Other early bioethicists, even Jonsen, Siegler, and Winslade in their otherwise excellent Clinical Ethics of 1982, took the same route. We also defined respect in the limited terms of the Belmont Report, terms more suited to the problem of research ethics, namely, the prohibition of alien procedures, than to clinical ethics, the establishment of a therapeutic alliance. We focused as well on informed consent. All these early bioethicists failed to recognize significant differences in the meaning of Respect for Persons, and because they, consequently, did not revise the research meaning of that principle then they moved it into clinical ethics. We opened the way to many strange questions: can a patient demand anything from a physician? When a patient rejects a medical recommendation, must the doctor walk away? What can we do if consent cannot be obtained, particularly when surrogates disagree or when the patient is without surrogates? In addition, we opened the door to the relationship as a commercial one, in which the patient shops for desirable therapies and opinions. The sad result is that the relationship remains an adversarial one, now not because of paternalism but because of the dysfunctional structures of medical care and health care financing.

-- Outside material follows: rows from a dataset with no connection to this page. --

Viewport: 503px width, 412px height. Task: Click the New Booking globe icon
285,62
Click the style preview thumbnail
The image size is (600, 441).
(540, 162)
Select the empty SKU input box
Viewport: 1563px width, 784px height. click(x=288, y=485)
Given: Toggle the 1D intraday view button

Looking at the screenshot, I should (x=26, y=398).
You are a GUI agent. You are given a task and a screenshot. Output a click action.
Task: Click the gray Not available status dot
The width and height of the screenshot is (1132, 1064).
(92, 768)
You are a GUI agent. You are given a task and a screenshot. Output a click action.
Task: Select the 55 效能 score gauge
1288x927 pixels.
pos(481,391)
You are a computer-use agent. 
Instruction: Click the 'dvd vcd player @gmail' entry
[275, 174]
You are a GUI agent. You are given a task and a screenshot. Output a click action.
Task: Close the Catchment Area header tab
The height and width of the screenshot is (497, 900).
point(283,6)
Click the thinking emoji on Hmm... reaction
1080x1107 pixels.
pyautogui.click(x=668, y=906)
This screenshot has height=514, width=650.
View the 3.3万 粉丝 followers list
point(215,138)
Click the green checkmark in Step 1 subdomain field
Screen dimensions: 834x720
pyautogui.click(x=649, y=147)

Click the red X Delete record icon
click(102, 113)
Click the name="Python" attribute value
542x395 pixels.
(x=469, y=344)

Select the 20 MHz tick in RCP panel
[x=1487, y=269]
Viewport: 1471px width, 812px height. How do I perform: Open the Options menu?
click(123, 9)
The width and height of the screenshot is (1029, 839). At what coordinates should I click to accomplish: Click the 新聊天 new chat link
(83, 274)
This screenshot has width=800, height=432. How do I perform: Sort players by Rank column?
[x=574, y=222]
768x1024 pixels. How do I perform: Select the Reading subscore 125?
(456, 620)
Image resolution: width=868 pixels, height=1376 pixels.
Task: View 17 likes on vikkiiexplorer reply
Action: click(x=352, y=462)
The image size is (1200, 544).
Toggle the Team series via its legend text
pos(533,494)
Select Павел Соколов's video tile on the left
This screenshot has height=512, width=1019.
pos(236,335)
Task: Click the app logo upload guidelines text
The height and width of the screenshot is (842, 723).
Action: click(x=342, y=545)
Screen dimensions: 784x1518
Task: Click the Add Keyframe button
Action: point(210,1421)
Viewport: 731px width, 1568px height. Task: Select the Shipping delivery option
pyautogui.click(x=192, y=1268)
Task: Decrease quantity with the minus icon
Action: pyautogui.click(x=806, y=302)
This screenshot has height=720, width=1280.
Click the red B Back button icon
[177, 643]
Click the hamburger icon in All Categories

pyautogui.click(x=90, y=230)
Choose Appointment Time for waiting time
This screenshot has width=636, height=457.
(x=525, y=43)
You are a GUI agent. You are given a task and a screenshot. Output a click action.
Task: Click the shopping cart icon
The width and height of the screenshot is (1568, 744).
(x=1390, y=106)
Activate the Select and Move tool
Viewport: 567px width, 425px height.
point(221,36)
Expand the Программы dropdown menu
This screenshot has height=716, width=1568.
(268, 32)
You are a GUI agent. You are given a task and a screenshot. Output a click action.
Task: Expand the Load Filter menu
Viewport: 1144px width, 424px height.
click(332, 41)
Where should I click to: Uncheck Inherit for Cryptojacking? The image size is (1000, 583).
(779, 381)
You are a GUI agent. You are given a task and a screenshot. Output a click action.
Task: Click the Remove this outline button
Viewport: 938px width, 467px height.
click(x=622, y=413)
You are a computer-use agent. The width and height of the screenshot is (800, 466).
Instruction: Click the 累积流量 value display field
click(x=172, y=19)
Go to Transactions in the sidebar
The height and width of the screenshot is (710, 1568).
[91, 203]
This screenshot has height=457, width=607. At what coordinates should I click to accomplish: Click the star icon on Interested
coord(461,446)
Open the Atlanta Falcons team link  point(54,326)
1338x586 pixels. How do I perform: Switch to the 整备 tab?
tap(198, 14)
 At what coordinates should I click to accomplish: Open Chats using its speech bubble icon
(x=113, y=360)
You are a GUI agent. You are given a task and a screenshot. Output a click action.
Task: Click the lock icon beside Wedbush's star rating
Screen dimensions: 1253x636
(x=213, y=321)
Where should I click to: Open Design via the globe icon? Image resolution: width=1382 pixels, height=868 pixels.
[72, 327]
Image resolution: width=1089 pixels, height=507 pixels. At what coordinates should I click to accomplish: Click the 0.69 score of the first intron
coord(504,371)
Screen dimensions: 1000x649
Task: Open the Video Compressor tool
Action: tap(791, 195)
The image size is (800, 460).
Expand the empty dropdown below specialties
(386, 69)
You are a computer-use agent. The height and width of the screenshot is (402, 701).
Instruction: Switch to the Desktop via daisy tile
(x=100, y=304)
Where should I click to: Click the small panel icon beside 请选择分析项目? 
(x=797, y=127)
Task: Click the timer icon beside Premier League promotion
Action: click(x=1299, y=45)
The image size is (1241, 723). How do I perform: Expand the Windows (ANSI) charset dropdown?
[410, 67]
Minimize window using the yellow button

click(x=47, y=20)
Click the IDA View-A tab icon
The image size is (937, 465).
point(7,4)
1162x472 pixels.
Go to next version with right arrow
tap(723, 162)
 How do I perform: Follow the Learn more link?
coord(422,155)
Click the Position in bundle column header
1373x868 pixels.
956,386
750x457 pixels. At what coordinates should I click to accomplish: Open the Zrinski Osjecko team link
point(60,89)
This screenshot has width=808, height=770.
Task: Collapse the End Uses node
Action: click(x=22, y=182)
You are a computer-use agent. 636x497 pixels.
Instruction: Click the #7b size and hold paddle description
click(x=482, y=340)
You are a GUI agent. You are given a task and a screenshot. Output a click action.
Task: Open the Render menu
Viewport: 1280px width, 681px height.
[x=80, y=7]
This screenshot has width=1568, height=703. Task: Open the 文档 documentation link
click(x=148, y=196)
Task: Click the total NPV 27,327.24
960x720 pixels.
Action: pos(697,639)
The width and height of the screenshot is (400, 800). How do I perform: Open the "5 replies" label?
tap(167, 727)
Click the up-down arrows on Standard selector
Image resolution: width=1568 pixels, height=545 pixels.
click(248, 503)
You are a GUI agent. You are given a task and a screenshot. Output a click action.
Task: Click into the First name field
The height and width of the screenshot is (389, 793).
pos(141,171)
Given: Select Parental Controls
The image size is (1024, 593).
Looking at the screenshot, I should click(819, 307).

The second foundational principles of the early bioethics constitute a set: non-maleficence and beneficence. These are combined in Belmont into a single principle, and divided into two conceptually distinct ones in Beauchamp and Childress. They seem rooted in the most ancient ethics of the healing arts, the Hippocratic injunction, “Be of benefit and do no harm.” However, the retrospectoscope shows how those ancient words become distorted through time and space.

The benefit of ancient literature referred to a repair of a broken structure or the extinction of pain. Another Hippocratic injunction states that the goals of treatment are threefold: to relieve suffering, to lessen the violence of disease, and to refrain from attempting to cure those who are overwhelmed by their disease.” The first two goals aim at a tangible benefit, experienced by the patient; the third, though negatively stated, is also experienced by the patient: it tells physicians not to add the burdens of treatment to the burdens of an incurable disease.

In traditional medicine, these principles came to mean that no medical intervention should entail a risk that is not justified by the intended benefit, relief of pain, or reduction of the violence of disease. In the Belmont Report, these principles reveal that the research enterprise does not proffer therapeutic benefits to present subjects but aims toward improvement of future interventions. Thus, any risk entailed by the research intervention must be explicitly accepted by the research subject.

So, what do we see through this bioethical retroscope? The light coming from the past shows us present realities, not as they are but as they were. The bioethicists who were peering through that instrument thought they had seen concepts that could describe the world of medical practice sufficiently to build an ethics around it. We now realize that the description has been subtly overtaken by time and innovation. The world of medical practice must be seen in a new light, and the ethical concepts must be illuminated by clearer and sharper beams of understanding.

References
[Beauchamp and Childress, 1979]
T.L. Beauchamp, J.F. Childress.
Principles of Biomedical Ethics.
Oxford University Press, (1979),
[Freidson, 1970]
E. Freidson.
Professional Dominance: The social Structure of Medical Care.
Atherton Press, (1970),
[Jonsen, 1998]
A.R. Jonsen.
The Birth of Bioethics.
Oxford University Press, (1998),
[Jonsen, 2000]
A.R. Jonsen.
A Short History of Medical Ethics.
Oxford University Press, (2000),
[The Belmont Report, 1979]
The Belmont Report: Ethical Principles and Guidelines for the Protection of Human Subjects of Research (1979). Washington DC: Government Printing Office.